Data in this exercise:
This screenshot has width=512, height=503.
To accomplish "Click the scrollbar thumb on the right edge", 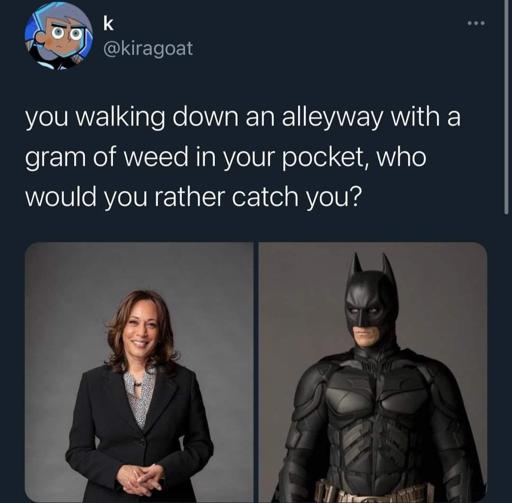I will pos(506,107).
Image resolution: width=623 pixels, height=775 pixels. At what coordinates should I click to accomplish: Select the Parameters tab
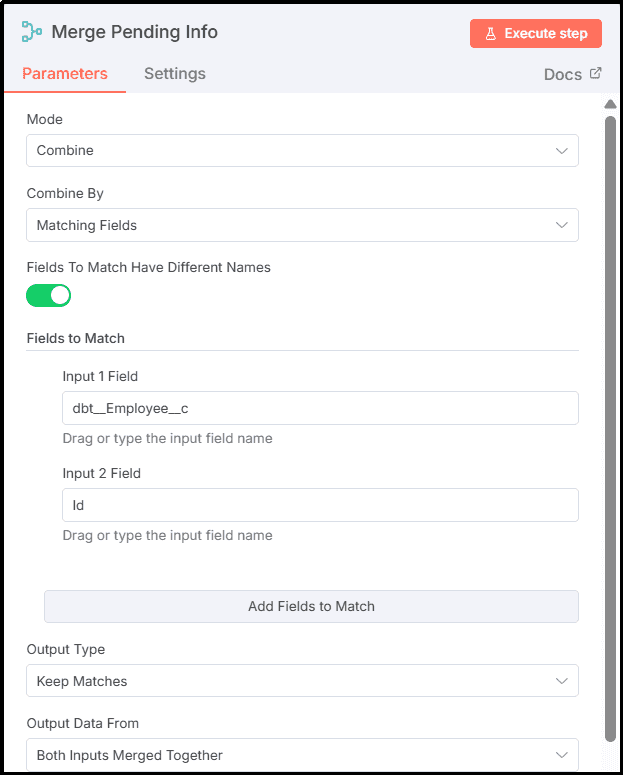(65, 74)

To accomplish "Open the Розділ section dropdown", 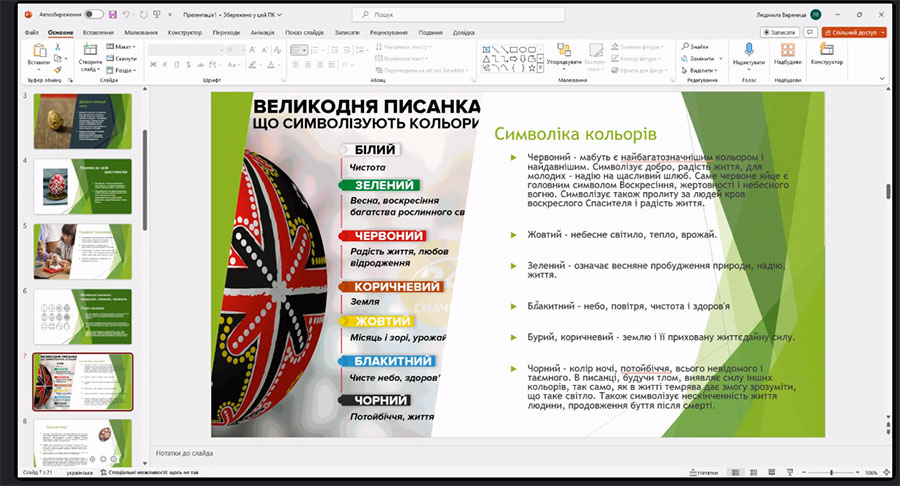I will [x=124, y=70].
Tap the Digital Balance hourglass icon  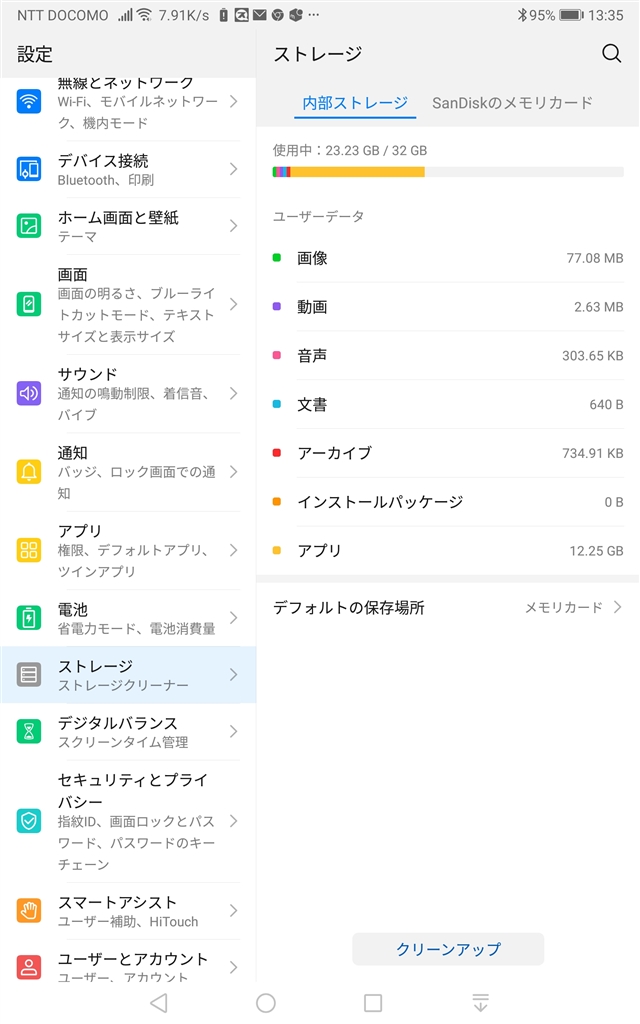tap(29, 731)
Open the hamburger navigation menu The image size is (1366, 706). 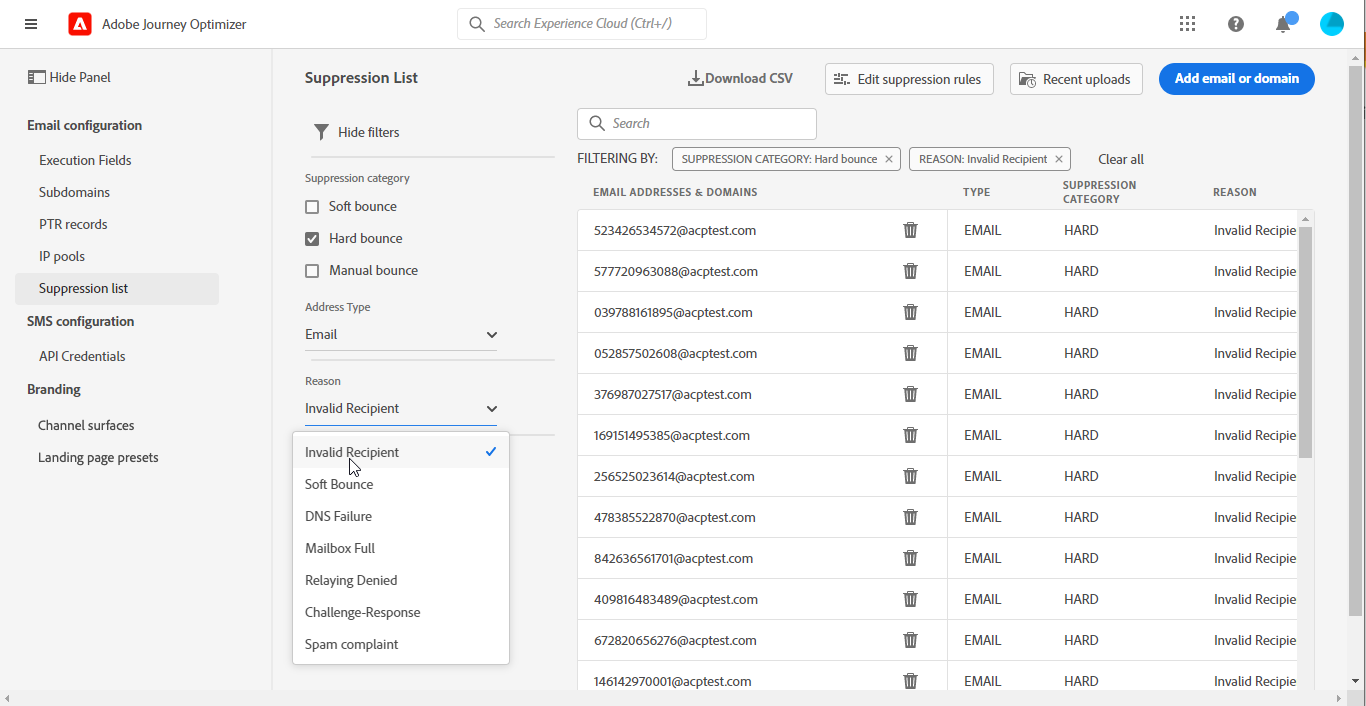pyautogui.click(x=31, y=24)
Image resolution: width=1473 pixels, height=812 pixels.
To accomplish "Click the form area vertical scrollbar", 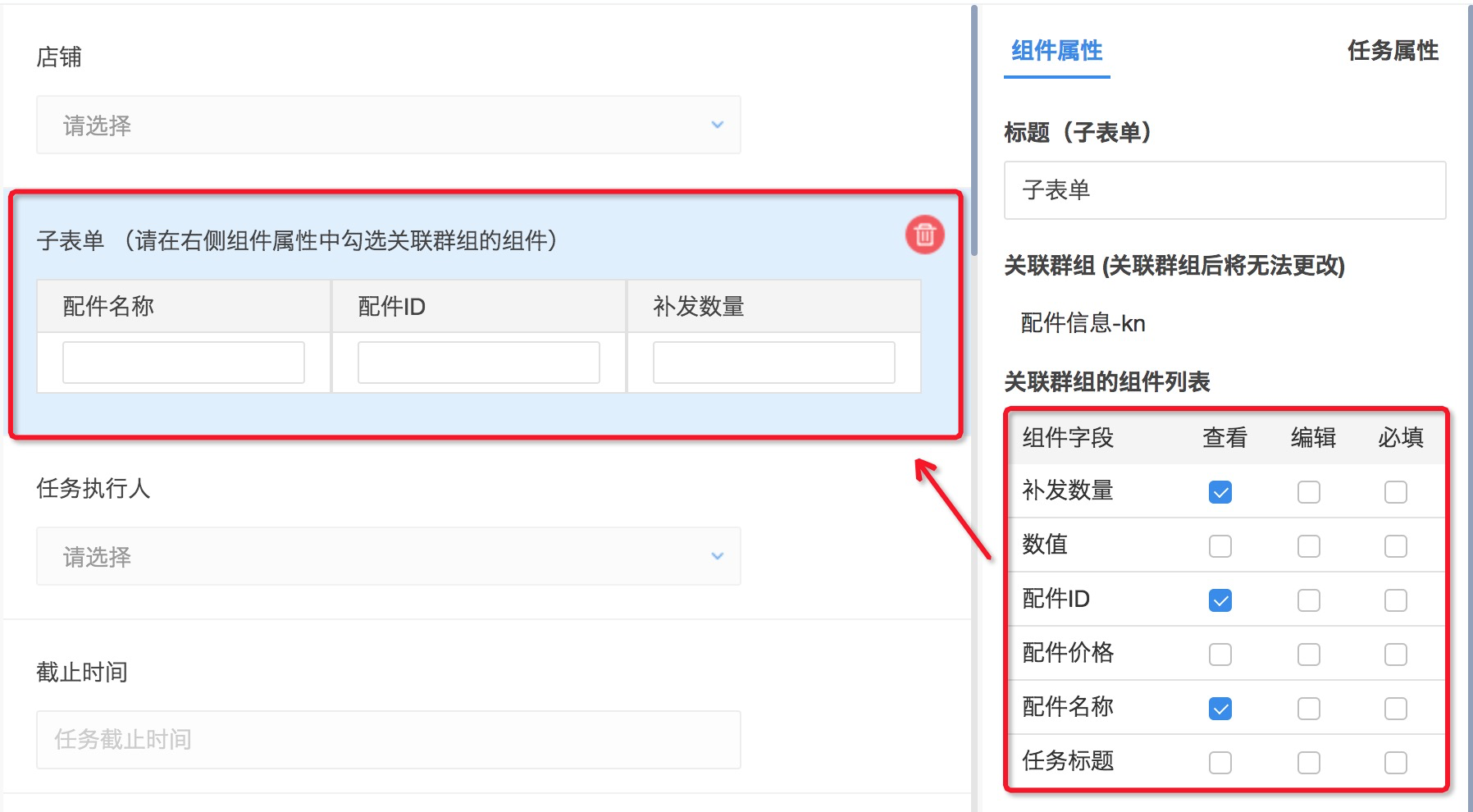I will pyautogui.click(x=974, y=131).
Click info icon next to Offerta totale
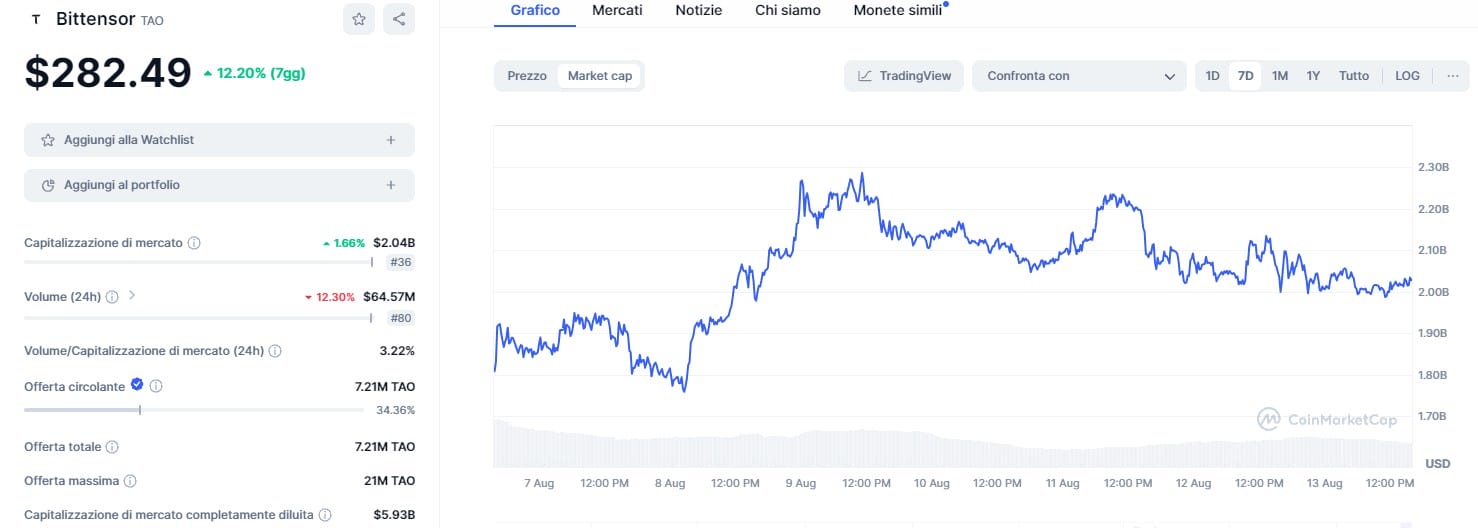The width and height of the screenshot is (1478, 528). (x=112, y=447)
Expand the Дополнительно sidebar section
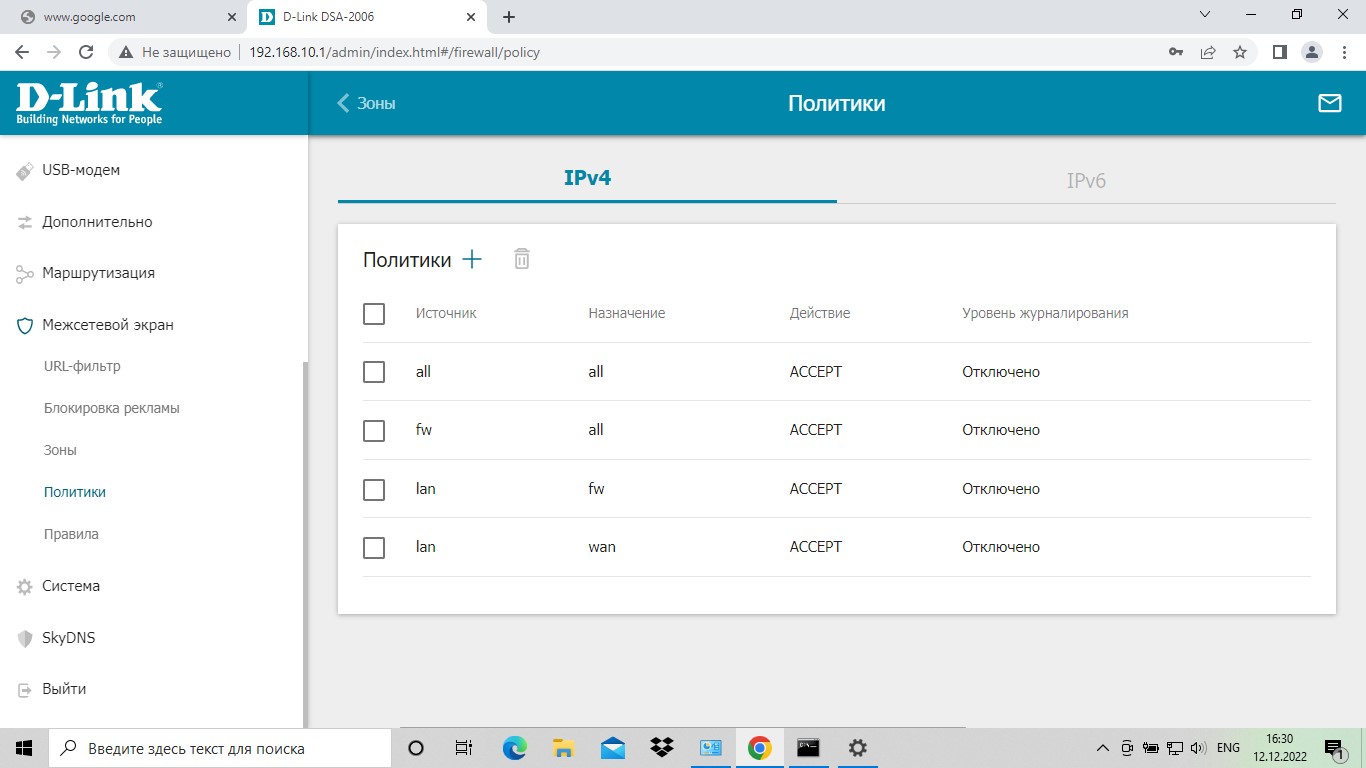The image size is (1366, 768). [97, 222]
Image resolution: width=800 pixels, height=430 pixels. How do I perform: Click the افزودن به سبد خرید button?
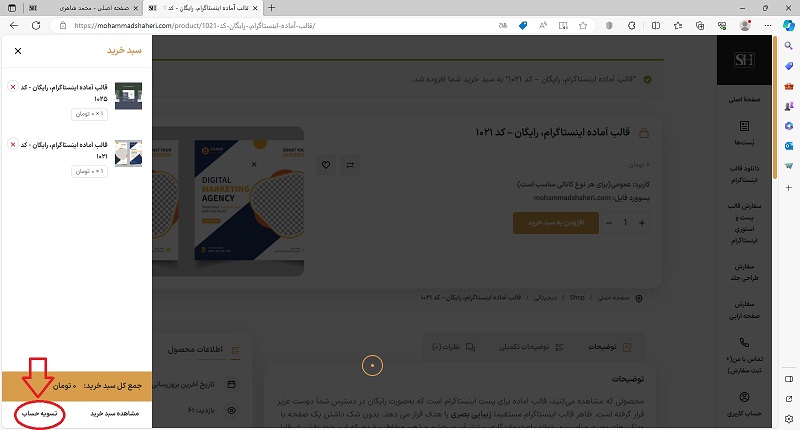coord(556,223)
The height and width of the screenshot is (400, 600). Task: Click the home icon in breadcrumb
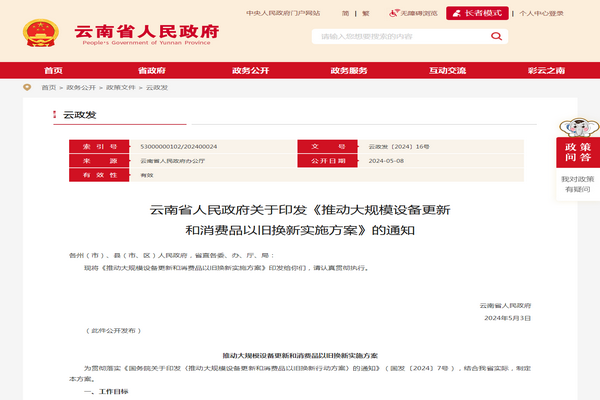coord(26,87)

What this task involves: Retype, exactly as written, each line from the one containing "Image resolution: width=800" through the end of the data above, and leave out every picture.

Task output:
Image resolution: width=800 pixels, height=430 pixels. How do I perform: Click the افزودن به سبد خرید button?
coord(556,223)
The height and width of the screenshot is (400, 600). Task: Click the home icon in breadcrumb
coord(26,87)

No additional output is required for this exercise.